In Kazhakstan food exports including onion, buckwheat, and vegetables, were stopped between March 22 and April 15.
A rise in food nationalism is a prescient fear, because of the levels of food insecurity it would bring to nations worldwide.
A side effect of overzealous globalization, the sudden nationalization of a fully globalized food industry would likely lead to food shortages, malnutrition, and possibly famine, for the majority of the world’s citizens.

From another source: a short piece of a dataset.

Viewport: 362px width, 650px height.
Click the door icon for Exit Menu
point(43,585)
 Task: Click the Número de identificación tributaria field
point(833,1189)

‘A New Era of Responsible Consumption’
Following pressure from the US farm lobby for government purchases, the United States Department of Agriculture (USDA) has begun purchasing meat and milk to maintain the country’s food chain supply. Disruptions in the supply chain, because of the pandemic prevented ranchers and farmers from supplying their produce to consumers, leading to significant food waste.
USDA Secretary Sonny Perdue explained that: “we want to purchase as much of this milk, or other protein products, hams and pork products, and move them into where they can be utilised in our food banks, or possibly even into international humanitarian aid.”
Unilever Chief Executive, Alan Jope, has predicted that the COVID-19 pandemic would “herald a new era of responsible consumption” for food and other consumables.
Facing Reality and Prioritizing Food Storage
As of April 21, the coronavirus now has more than 2.5 million recorded cases and over 174,000 deaths.
Our current global food supply chain system is currently unsustainable. It is based on the financial tenet that short-term profits are more valuable that the protection and preservation of human life.
We must now implement a long-term system that prioritizes food storage — as was the case with traditional, localized farming for millennia.
This new system must recognize that inadequate healthcare, logistics and infrastructure – combined with the unpredictability of consumer demands — are the biggest threat to our food supply chain today. A sick population and complex barriers towards transporting food globally will, quite simply, lead to starvation and chaos in the long run when disaster strikes.
Our global food supply chain must be revamped and made more resilient if we are to survive.